[begin Provided material]

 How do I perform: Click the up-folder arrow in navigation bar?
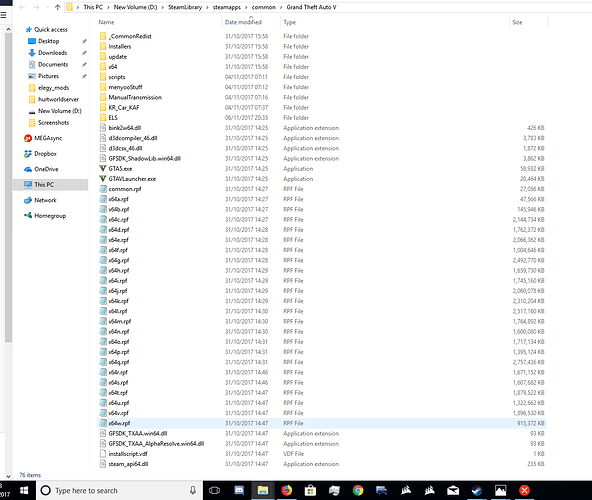pyautogui.click(x=57, y=7)
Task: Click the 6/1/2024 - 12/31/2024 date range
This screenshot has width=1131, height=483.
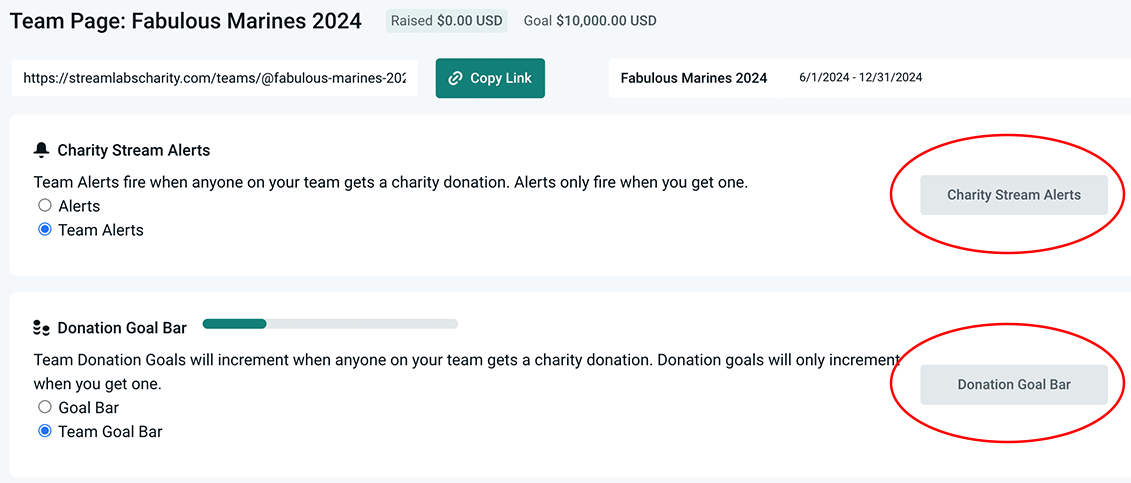Action: point(860,78)
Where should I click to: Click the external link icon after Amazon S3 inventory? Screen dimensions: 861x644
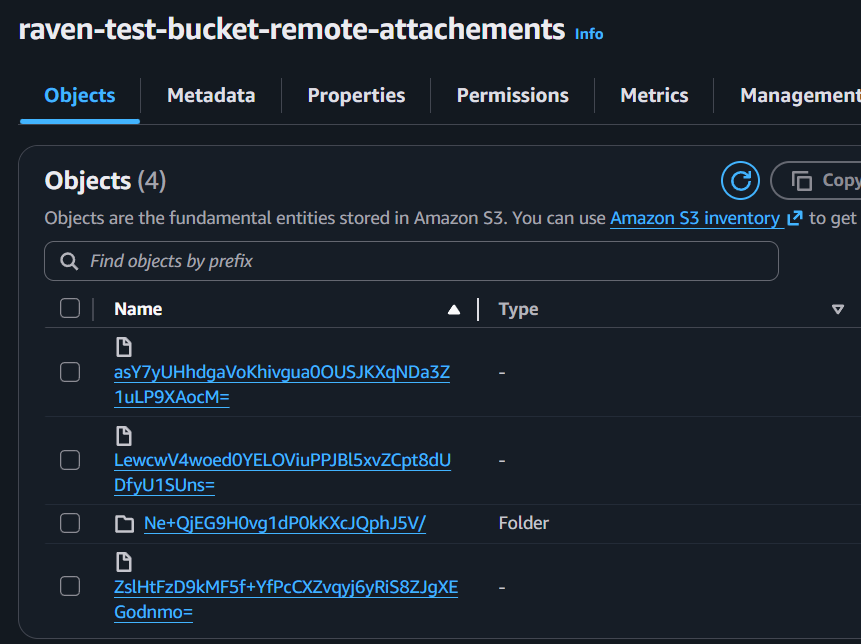click(795, 218)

[end Provided material]

What you have to do: Please rewrite the stretch of the data from the line containing "Task: Click the" through the end of the data, keeping the requests, and shift every coordinate in the answers by -94. Leave the pictures out of your version.

Result of the task:
Task: Click the 6/1/2024 - 12/31/2024 date range
This screenshot has width=1131, height=483.
Action: point(766,-16)
Where should I click to: Click the external link icon after Amazon S3 inventory? Screen dimensions: 861x644
click(701, 124)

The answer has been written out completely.